I think it's the default to simply leave "dead" stack frames lying around to be eventually overridden, the pointer + algorithm is usually enough to guarantee no ill behavior. Could it be that you just haven't seen a lot of code so far? This tutorial code from 11 years ago does exactly this and is based on an article published 15 years ago.

Maybe next time you effortlessly invent a groundbreaking new algorithm while having breakfast you might wanna slow your roll / dial back the hubris a bit before attempting to literally name "the basic default implementation" after yourself.

PS: I like how you list the fact that your algorithm doesn't crash (#3) as a "clever nugget" :P
added on the 2026-02-24 00:44:18 by LJ LJ
PPS: still kudos for figuring it out yourself
added on the 2026-02-24 01:22:50 by LJ LJ
Quote:
and is based on an article published 15 years ago.

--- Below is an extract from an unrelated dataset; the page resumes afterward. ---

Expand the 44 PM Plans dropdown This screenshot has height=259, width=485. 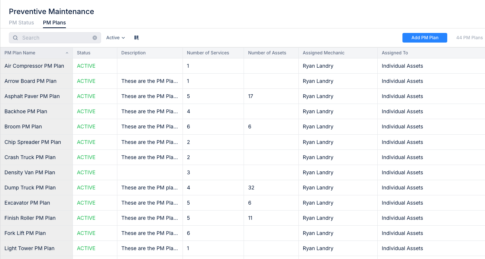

whoa, LJ, how do you remember all this stuff?? :D 15 years ago I was a dumb 19 year old kid who only played video games lol

Quote from the article:

[quote]The structure itself, however, is hierarchical - which is another way of saying "recursive". And guess what - CUDA doesn't have recursion. I had to switch to a stack-based recursive implementation for my ray traversals into the BVH. This turned out to be easier than I thought./quote]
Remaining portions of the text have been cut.